Attribution Reporting API、Protected Audience、Topics API、Private Aggregation API、Shared Storage API、および Fenced Frames の I2S メッセージをご覧ください。
ウェブプラットフォーム API と共に、アトリビューション レポートとプライベート集計の集計サービスも一般公開となります。また、First-Party Sets(I2S)とプライベートステートトークン(I2S)を段階的に有効化するプロセスも開始されており、ストレージ パーティション(I2S)もリリースされる予定です。
API の段階的有効化
いかなる潜在的なイシューも監視して対応できるように、前回の一部のプライバシーサンドボックス機能と同様に、ブラウザインスタンスの割合を増やしながら、広告関連 API を段階的に有効化していきます。このプロセスを、2023 年 7 月 18 日の 115 安定版リリースから数日後に開始することを目標としているため、7 月 24 日の週にはほぼ開始される可能性があります。その後 1 週間かけて、API の提供を約 35% のブラウザに拡大する意向です。統合オリジントライアルと同様に、この拡大には、すべての API が有効化されたメインのグループと API のサブセットが有効化された小規模の隔離されたグループが含まれます。API の潜在的なイシューを特定するには、隔離されたグループを使用するのが近道です。

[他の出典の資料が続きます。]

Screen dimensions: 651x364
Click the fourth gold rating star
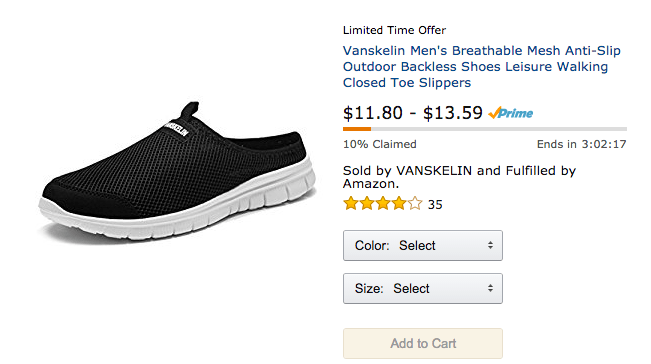coord(399,204)
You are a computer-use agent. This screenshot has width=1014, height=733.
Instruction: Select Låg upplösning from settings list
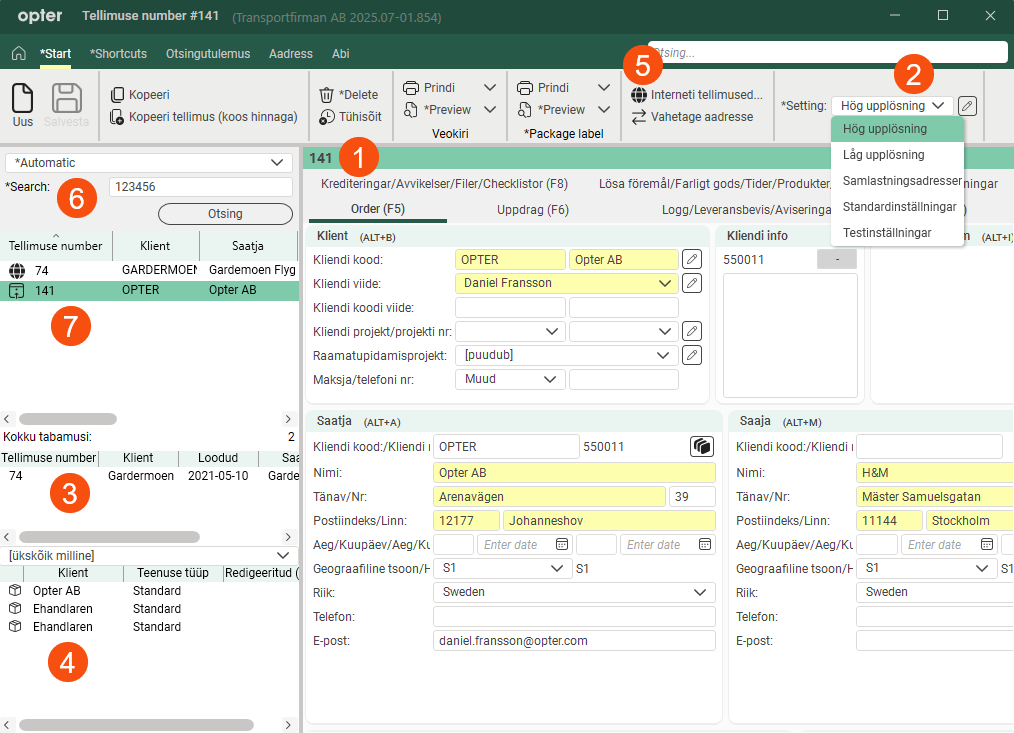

ユーザーは、バージョンアップデートまたは API の増分アップデートが適用される前に、Chrome を再起動する必要があります。つまり、ターゲットとするレベルに達するには、拡大までにさらに時間がかかることになります。示されているすべての割合はおおよその数であり、レベルを調整してイシューに対応する可能性もあるため、開発者はこの期間が変動することも予期しておくことをお勧めします。Chrome ブラウザの全体的な割合も個々のサイトのトラフィックの割合に一致しない可能性もあるため、この数値を期待されるトラフィックの指標として捉えることをお勧めします。
次に、8 月の始めに、提供を約 60% のブラウザに増やすことを考えています。これにも実験グループが含まれたままになるため、API ごとに異なるレベルの提供状況が確認される可能性があります。すべてがうまくいった場合、8 月中旬の 116 安定版リリースの頃までには約 99% のブラウザまで最終拡大が適用されます。この時点で、個々の実験グループもマージされ、潜在的なイシューの検出を補助するために、すべての API を有効にしていない隔離された小規模のグループのみが維持されるようになります。このレベルを維持して監視を続け、Chrome 対応テストモードの準備を開始する予定です。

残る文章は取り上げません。